When it comes to new travel destinations, there’s nothing that wins me over quite like reasonable prices. So it’s no surprise I fell in love with the Balkans, one of the least expensive spots in Europe. Though costs differ from one country to the next, each is significantly more affordable than North America, Australia/New Zealand, or Northern Europe. Whether you’re a backpacker on a budget or have the funds for luxury travel, you’ll be delighted by how much further your dollar (or euro or lek or dinar) will stretch while traveling the Balkans.
Depending on your location, a bed in a hostel dorm may set you back only about €5 to €15 euros per night, or if you’re looking for your own space, you’ll find private Airbnbs for under €20 a night in some places (and you can get €33 off through my link!). A multi-course meal at an upscale, sit-down restaurant may cost only €5 to €10 per person, and there’s bargains to find everywhere. Plus, if you’re flying from elsewhere in Europe, you’re likely to find unbelievable airfares on discount airlines. Hard to say no to that, huh?
The Nature and Adventure
If you love to leave big cities behind and get out into the great wide open when you travel, the Balkans are an amazing place to visit. The area’s stunning and diverse mountains, lakes, and rivers are the ideal spots for walking, hiking, and getting a breath of fresh air. National parks, such as Serbia’s Tara National Park, abound throughout the region and many are off tourists’ radars, meaning you’ll find plenty of peace and quiet in each.
If you’re an adrenaline junkie when it comes to travel, the Balkans are one of the world’s best up-and-coming regions for adventure activities. You’ll find plenty of tourists mountain biking through Kosovo, kayaking in Albania, rock climbing in Macedonia, or setting off on whatever adventure their daring hearts desire. Whether you’re skydiving in Serbia or caving in Croatia, the Balkans are bound to serve up a true adventure.
If I’m home, inside, and have a blanket and a good book or Netflix to keep me company, I absolutely adore rainy, overcast days. When I’m traveling? Sunshine all day, every day, please! Let’s face it: inclement weather can be a major bummer when you’re sightseeing.

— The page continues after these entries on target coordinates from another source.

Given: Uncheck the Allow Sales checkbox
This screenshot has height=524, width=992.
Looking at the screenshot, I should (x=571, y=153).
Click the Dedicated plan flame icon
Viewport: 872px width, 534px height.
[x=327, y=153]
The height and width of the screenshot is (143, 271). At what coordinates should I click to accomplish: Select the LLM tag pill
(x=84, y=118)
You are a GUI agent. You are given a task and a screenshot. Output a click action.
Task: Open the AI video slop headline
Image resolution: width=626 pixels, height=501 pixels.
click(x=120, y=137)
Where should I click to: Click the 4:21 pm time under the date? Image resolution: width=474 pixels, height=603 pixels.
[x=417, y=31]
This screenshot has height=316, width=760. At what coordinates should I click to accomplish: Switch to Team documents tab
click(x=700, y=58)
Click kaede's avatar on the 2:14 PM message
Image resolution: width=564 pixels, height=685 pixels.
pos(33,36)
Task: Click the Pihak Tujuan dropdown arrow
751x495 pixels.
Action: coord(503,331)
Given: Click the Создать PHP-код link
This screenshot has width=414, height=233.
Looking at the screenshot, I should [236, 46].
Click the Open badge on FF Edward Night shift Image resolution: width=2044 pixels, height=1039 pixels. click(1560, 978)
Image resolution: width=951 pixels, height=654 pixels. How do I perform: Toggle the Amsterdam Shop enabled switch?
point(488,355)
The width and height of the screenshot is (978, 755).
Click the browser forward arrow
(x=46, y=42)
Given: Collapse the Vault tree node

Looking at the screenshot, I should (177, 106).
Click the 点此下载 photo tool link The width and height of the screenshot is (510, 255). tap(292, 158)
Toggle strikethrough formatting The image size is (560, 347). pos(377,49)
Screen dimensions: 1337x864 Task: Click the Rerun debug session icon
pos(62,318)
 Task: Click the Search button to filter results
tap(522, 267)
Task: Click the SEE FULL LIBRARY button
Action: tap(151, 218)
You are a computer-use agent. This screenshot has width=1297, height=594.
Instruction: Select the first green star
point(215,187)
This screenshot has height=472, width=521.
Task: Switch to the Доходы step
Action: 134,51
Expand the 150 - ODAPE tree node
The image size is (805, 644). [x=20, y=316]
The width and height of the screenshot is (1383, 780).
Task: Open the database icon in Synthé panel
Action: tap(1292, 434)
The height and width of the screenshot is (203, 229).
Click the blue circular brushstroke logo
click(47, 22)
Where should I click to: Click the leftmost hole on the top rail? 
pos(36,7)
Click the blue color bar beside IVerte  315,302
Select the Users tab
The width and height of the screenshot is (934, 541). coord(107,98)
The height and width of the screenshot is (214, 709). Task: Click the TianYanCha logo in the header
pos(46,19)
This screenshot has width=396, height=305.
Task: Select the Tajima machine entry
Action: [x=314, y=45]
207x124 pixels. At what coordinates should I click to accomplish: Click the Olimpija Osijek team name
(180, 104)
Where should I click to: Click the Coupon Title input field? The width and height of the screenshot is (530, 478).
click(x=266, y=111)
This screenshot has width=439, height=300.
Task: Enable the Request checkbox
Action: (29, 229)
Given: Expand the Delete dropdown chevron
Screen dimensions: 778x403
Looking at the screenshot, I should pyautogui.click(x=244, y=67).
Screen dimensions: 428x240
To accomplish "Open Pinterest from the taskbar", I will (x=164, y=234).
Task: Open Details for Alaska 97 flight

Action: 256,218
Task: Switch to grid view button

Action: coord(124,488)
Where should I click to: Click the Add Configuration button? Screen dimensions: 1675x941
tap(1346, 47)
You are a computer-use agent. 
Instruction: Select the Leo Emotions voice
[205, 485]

Fortunately, Balkan weather is pretty delightful year-round. It’s a big, mountainous peninsula, so, naturally, temperatures and rainfall vary from one location to the next, but the climate tends to range from bearable to lovely year-round.
The northern and central parts of the peninsula do face cold winters – perfect if you want to hit the ski slopes! – but the rest of the year tends to be pleasant, and the rainy seasons lead to gorgeous greenery. The central and southern areas experience a Mediterranean climate, meaning mild winters and hot yet dry summers. If you’re a beach fanatic, you’ll absolutely adore the Balkan coast and islands in the summer. (As if you needed any more convincing to embark on a Croatian cruise or sunbathe in Santorini.)
While some spots – like the Greek islands – have been tried and true tourist favorites for years, the Balkan Peninsula remains chock-full of hidden gems awaiting your discovery. My two trips to the Balkans have turned me into a full-fledged evangelist for the region for these reasons and many more. I’ll be keeping my fingers crossed that you get a chance to experience this part of the world for yourself and fall just as in love with it as I have.